Als sie eine ganze Weile über den Feldweg getrottet waren, stellte Yasin den Tisch ab. Er beschattete mit seiner Hand die Augen und starrte nach vorne.
„Da hinten am Horizont liegt das weite, blaue Meer“, sagte er versonnen. „Und hinter dem Meer liegen neue Länder. Länder, in denen es keinen Krieg gibt, in denen nicht geschossen wird. Länder, wo Menschen ohne Angst leben. Wo Kinder den ganzen langen Tag unbeschwert lachen können.“
„Kannst du es denn sehen?“, fragte Aleyna eifrig. Sie hatte nicht gewusst, dass das Friedensland so nah war. Warum waren sie nicht schon vor Wochen dorthin aufgebrochen? Sie klettert rasch auf den Tisch. Aber so sehr sie sich auch streckte, die staubige Straße wand sich endlos und verschwand in einem flimmernden unscharfen Punkt.
„Wo ist das Meer?“, fragte sie.
„Es ist nicht so weit“, versicherte Yasin. „Ein paar Tage fest marschieren und wir stehen am Strand. Dort suchen wir ein Boot und schieben es ins Wasser.“ Er spannte seine Armmuskeln an. „Schau Aleyna, mit meinen starken Armen rudere ich dich und Opa hinüber.“
„Und wenn alle Boote schon weg sind?“, fragte Aleyna.

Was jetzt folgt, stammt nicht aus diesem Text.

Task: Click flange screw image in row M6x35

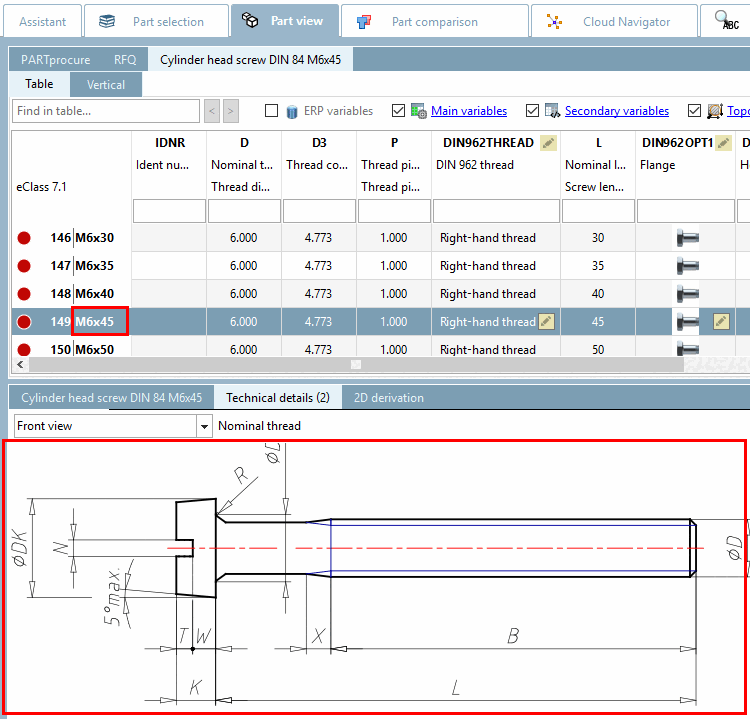Action: coord(687,266)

Yasin hatte schließlich erzählt, dass sich jeden Tag hunderte Menschen auf den Weg machten. Und wo waren eigentlich all diese Menschen? Hier auf der Landstraße waren sie ganz alleine. Waren sie überhaupt auf dem richtigen Weg? Hatte Yasin nicht gesagt, dass er ein paar Tage bräuchte, um sich einen guten Plan auszudenken? Und jetzt waren sie einfach losmarschiert. Sie schaute von Yasin zu Opa Hamid, der sich müde an den Tisch lehnte.
„Du gehst jetzt mit uns mit, oder?“, fragte sie.
Opa Hamid nickte. „Es hat sich wohl irgendwie ergeben“, sagte er. „Und ich muss Yasin recht geben. So weit weg ist das Meer gar nicht. Ich glaube, ich könnte es schaffen.“ Er lächelte.
„Und wenn es dort keine Boote mehr gibt?“, fragte Aleyna nochmals.
„Na ja.“ Opa Hamid überlegte. Dann klopfte er auf den Tisch und sagte auf einmal verschmitzt: „Das ist für uns kein unüberwindbares Problem. Wir haben ja unseren Tisch dabei. Wir können ihn zu einem Floß umbauen.“
„Wirklich?“ Aleyna schaute Yasin an. Der nickte. „Kein Problem. Ein Gemüsekistentischfloß habe ich auch im Handumdrehen gebaut.“
Aleyna lachte und Opa Hamid schaute sie liebevoll an.
„Du lachst meine müden Füße wieder munter“, sagte er.
„Dann werde ich in Zukunft ganz oft lachen“, versprach Aleyna.

Plötzlich tauchte in der Kurve hinter ihnen ein Kleinbus auf. Der Fahrer musste fest auf die Bremse steigen und das Fahrzeug kam ein paar Meter vor dem Tisch zum Stillstand. Steinchen spritzten gegen Aleynas Beine.